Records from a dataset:
%%
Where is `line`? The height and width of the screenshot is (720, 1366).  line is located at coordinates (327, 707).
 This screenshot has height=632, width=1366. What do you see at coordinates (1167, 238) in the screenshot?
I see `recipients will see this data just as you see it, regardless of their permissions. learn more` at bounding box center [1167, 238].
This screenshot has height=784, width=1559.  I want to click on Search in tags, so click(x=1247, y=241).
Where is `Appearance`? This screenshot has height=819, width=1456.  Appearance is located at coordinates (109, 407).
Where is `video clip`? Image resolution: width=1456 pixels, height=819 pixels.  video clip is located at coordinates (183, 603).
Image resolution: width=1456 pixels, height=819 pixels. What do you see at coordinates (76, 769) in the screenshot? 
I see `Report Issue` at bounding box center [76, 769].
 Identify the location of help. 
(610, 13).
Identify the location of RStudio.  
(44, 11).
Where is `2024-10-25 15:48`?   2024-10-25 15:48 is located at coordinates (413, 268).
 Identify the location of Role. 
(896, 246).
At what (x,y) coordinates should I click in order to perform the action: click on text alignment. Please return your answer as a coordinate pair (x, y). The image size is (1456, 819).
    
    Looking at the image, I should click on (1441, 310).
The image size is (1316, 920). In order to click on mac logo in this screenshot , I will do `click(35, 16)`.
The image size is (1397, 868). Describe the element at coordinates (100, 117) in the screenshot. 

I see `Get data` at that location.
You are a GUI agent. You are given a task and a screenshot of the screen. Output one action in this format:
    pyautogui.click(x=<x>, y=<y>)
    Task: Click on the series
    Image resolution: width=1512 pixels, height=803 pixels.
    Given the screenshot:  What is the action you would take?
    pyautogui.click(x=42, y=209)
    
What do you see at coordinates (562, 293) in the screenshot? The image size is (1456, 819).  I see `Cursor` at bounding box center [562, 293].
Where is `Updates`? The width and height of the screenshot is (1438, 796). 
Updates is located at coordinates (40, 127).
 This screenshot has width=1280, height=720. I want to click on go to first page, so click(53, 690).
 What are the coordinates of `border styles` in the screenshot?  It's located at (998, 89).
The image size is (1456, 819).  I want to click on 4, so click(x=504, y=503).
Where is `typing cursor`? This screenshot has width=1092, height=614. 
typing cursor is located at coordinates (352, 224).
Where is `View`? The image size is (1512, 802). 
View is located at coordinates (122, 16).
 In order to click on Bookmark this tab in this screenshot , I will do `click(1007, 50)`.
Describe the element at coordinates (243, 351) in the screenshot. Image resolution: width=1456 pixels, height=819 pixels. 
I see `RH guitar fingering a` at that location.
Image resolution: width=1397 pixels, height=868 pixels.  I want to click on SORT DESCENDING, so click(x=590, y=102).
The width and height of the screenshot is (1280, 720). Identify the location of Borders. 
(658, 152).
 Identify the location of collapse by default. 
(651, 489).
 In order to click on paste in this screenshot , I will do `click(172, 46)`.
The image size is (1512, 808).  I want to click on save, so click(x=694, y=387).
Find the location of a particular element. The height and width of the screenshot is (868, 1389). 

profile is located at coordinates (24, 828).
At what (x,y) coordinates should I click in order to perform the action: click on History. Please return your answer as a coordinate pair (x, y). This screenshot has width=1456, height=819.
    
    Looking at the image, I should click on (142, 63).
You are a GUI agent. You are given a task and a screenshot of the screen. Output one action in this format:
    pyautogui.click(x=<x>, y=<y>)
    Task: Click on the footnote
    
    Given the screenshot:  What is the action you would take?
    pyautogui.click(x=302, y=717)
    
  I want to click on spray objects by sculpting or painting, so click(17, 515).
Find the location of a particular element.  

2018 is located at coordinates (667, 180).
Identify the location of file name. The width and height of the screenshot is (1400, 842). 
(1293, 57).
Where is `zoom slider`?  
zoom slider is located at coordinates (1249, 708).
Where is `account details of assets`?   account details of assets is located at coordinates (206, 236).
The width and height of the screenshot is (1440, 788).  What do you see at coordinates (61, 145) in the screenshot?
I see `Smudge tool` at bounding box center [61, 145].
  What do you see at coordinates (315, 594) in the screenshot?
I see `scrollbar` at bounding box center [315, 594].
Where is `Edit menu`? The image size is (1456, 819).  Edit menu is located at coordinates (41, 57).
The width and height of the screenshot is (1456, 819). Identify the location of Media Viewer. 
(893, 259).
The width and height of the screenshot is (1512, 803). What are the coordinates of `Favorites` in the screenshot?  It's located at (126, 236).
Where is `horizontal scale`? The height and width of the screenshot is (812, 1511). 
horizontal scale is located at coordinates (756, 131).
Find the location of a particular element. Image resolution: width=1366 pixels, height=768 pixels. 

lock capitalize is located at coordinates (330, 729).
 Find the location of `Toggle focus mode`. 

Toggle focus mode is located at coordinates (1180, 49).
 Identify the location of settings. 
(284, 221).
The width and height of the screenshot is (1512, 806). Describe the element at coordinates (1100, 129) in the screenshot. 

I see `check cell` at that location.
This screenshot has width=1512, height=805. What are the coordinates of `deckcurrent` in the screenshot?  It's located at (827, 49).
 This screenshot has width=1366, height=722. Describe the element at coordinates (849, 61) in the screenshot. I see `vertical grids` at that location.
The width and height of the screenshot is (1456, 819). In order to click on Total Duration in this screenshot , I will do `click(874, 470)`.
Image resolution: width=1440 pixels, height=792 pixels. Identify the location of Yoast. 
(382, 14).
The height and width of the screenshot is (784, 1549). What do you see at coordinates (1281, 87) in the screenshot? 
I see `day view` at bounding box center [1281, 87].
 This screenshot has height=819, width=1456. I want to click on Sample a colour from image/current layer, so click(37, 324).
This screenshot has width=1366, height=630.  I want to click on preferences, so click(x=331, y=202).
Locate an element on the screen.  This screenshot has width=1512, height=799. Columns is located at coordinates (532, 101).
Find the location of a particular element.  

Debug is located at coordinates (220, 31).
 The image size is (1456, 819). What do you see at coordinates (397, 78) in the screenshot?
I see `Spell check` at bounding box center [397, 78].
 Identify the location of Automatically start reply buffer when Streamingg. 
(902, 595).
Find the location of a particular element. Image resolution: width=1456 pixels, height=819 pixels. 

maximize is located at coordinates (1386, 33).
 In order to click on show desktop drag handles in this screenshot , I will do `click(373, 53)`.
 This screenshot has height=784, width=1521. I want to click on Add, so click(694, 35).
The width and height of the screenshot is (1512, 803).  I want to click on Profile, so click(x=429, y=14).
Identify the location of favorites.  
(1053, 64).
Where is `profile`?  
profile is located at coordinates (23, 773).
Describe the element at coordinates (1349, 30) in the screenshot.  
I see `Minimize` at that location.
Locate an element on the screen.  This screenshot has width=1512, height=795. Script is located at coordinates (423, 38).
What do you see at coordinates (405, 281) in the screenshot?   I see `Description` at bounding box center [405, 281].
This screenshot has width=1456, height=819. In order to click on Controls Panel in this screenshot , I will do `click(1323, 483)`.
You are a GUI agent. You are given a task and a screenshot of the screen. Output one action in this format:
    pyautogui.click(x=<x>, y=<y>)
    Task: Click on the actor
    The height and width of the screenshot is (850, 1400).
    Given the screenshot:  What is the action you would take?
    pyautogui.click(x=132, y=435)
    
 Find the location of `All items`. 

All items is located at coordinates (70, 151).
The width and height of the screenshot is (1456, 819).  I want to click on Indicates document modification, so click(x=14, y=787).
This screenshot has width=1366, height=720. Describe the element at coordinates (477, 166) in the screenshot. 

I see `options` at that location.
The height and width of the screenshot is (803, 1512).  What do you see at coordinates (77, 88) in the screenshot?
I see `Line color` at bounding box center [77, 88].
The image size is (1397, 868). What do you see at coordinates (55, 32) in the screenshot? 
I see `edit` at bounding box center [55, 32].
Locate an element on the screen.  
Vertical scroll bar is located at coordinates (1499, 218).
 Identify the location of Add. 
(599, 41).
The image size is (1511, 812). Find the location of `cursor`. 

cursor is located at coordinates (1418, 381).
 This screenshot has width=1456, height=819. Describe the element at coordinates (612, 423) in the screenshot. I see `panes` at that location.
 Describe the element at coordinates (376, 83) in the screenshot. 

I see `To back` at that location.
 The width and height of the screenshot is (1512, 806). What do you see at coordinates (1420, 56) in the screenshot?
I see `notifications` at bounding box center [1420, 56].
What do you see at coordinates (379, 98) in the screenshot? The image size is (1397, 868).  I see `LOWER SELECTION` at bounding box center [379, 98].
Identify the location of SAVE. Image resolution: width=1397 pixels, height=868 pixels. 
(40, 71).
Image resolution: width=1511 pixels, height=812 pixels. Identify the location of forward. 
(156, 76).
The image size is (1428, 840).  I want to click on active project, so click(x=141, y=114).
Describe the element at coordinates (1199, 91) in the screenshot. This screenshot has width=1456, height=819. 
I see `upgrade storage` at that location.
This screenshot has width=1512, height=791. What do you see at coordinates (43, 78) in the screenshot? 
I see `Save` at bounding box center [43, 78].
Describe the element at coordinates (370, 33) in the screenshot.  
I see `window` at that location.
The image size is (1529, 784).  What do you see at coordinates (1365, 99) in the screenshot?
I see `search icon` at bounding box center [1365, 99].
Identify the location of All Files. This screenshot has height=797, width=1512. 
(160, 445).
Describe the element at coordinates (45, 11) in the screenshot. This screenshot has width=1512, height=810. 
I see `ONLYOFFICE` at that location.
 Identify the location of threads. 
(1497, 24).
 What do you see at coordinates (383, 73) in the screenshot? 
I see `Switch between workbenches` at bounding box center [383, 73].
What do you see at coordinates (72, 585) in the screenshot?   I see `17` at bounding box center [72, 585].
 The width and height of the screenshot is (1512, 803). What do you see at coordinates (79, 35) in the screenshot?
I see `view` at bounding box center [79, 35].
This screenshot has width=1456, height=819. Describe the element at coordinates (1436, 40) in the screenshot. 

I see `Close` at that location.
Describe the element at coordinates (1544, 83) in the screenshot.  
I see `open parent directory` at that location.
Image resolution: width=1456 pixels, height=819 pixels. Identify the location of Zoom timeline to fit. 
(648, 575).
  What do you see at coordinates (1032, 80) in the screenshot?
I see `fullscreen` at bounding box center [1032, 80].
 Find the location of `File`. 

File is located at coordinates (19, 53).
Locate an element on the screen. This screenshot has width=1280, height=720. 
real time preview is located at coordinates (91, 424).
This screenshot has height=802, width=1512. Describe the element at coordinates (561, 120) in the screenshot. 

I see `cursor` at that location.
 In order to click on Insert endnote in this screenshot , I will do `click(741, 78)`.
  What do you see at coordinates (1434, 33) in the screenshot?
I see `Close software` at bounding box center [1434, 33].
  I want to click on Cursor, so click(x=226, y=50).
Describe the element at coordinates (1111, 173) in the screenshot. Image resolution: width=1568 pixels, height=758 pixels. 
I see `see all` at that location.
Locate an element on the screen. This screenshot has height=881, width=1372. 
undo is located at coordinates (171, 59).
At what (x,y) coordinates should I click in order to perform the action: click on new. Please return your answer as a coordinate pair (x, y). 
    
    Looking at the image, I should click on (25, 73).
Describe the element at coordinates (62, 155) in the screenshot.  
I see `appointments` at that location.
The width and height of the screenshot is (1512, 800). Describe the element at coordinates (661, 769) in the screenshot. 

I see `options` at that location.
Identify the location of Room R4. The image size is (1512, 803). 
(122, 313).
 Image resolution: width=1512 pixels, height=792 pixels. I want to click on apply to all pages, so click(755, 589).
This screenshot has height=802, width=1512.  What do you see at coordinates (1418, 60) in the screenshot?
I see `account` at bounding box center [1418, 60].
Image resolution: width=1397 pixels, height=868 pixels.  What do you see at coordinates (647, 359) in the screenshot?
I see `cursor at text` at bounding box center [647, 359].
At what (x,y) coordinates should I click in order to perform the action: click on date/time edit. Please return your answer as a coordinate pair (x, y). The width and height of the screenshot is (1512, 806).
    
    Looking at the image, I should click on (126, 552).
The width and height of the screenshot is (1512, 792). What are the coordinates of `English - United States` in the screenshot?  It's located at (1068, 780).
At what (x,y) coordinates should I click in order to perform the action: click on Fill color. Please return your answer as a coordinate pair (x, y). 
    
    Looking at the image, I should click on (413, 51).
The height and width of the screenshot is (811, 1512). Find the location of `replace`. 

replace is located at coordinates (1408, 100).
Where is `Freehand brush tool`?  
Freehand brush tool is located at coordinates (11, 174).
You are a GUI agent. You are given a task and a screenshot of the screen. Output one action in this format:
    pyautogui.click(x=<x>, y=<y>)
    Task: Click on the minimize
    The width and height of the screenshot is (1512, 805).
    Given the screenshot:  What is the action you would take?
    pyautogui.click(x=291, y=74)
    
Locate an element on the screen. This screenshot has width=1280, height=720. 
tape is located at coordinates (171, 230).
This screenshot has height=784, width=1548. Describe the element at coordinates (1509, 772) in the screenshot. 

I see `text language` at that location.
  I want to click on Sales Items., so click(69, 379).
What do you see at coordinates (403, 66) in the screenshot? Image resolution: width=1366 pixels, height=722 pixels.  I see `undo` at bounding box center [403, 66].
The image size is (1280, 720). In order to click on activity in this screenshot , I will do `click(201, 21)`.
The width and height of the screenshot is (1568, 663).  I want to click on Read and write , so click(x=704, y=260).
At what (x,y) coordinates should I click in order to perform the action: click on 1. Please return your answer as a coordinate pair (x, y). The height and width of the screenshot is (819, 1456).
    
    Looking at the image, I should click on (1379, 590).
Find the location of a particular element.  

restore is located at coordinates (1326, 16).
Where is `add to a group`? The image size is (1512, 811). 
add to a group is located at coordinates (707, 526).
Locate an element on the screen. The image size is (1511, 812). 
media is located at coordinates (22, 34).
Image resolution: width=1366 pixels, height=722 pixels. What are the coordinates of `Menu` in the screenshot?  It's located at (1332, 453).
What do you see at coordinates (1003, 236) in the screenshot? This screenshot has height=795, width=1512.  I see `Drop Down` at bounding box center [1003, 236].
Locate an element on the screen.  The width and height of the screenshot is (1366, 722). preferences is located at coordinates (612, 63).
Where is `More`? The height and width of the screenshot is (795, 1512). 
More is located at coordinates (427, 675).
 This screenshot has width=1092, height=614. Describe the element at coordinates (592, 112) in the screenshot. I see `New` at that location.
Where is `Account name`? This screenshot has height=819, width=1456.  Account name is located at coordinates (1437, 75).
%%
# What is required
Copy the items above word for word, starting with the first line and stopping after the line that contains "coordinates (183, 603).".

# Complete output
Where is `line`? The height and width of the screenshot is (720, 1366).  line is located at coordinates (327, 707).
 This screenshot has height=632, width=1366. What do you see at coordinates (1167, 238) in the screenshot?
I see `recipients will see this data just as you see it, regardless of their permissions. learn more` at bounding box center [1167, 238].
This screenshot has height=784, width=1559.  I want to click on Search in tags, so click(x=1247, y=241).
Where is `Appearance`? This screenshot has height=819, width=1456.  Appearance is located at coordinates (109, 407).
Where is `video clip`? Image resolution: width=1456 pixels, height=819 pixels.  video clip is located at coordinates (183, 603).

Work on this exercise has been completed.